:: Article ::

William Roche
- Born: William Joseph Roche 28 March 1895 Limerick Ireland
- Died: 26 June 1983 (aged 88) Bandon, County Cork Ireland
- University: University College Cork

Rugby union career
- Position: Number 8

Senior career
- Years: Team / Apps / (Points)
- 19xx-19xx: University College Cork
- 1920-1927: Newport

Provincial / State sides
- Years: Team / Apps / (Points)
- Munster

International career
- Years: Team / Apps / (Points)
- 1920: Ireland / 3 / (3)
- 1924: British Lions / 0 / (0)

= William Roche (rugby union) =

Irish rugby union player

William Joseph Roche (28 March 1895 in Limerick, Ireland - 26 June 1983 in Bandon, County Cork, Ireland) was an Irish rugby union player who represented Munster, Ireland and the British Lions. He also played club rugby for both University College Cork and Newport.

:: Given exercise A ::
According to the William Roche profile, where did he die?
:: Given exercise B ::
Write out the William Roche profile again, starting with "Provincial / State" and going on through "Cork and Newport.", and switch "Munster" to "Leinster".
:: Given exercise C ::
Resume the profile of rugby player William Roche after its last sentence.

:: Extracted data ::
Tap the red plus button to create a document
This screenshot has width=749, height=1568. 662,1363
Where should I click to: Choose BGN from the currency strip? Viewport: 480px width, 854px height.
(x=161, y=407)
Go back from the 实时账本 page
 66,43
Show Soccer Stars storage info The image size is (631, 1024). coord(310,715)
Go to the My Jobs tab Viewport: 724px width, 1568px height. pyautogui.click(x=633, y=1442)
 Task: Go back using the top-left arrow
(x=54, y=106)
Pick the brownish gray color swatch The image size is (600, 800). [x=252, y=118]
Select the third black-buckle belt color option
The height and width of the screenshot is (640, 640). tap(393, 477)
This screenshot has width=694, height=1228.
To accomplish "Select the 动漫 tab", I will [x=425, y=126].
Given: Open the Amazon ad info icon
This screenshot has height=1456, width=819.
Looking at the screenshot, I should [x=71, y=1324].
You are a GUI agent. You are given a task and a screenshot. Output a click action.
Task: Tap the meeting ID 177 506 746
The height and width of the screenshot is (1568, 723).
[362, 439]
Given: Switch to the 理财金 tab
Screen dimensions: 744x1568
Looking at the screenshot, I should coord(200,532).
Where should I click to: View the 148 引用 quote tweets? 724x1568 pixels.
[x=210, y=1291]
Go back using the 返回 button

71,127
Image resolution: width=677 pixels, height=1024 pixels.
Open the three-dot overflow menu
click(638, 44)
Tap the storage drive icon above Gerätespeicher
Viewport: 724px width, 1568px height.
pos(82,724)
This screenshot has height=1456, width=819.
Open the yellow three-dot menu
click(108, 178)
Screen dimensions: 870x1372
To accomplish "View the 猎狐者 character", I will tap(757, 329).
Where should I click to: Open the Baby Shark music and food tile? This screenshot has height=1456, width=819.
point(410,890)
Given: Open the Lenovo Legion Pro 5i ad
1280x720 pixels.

:: Written answer A ::
Bandon, County Cork, Ireland.

:: Written answer B ::
Provincial / State sides
- Years: Team / Apps / (Points)
- Leinster

International career
- Years: Team / Apps / (Points)
- 1920: Ireland / 3 / (3)
- 1924: British Lions / 0 / (0)

= William Roche (rugby union) =

Irish rugby union player

William Joseph Roche (28 March 1895 in Limerick, Ireland - 26 June 1983 in Bandon, County Cork, Ireland) was an Irish rugby union player who represented Leinster, Ireland and the British Lions. He also played club rugby for both University College Cork and Newport.

:: Written answer C ::
==Club career==
Between 1920 and 1927 Roche played club rugby for Newport and was captain during the 1926-27 season. In 1926 he captained the club against the New Zealand Māoris in a game which ended in a 0-0 draw.

==Rugby international==

===Ireland===
Roche won 3 caps for Ireland during the 1920 Five Nations Championship. He made his debut against England at Lansdowne Road on 14 February in a 14-11 defeat. He then played against Scotland on 28 February at Inverleith in a 19-0 defeat. He won his final cap against France on 3 April in a 15-7 defeat at Lansdowne. While playing for Ireland, his teammates included Ernie Crawford.

===British Lions===
Roche was also selected for the British Lions squad for their 1924 tour of South Africa. However he did not play in any of the Test matches against South Africa.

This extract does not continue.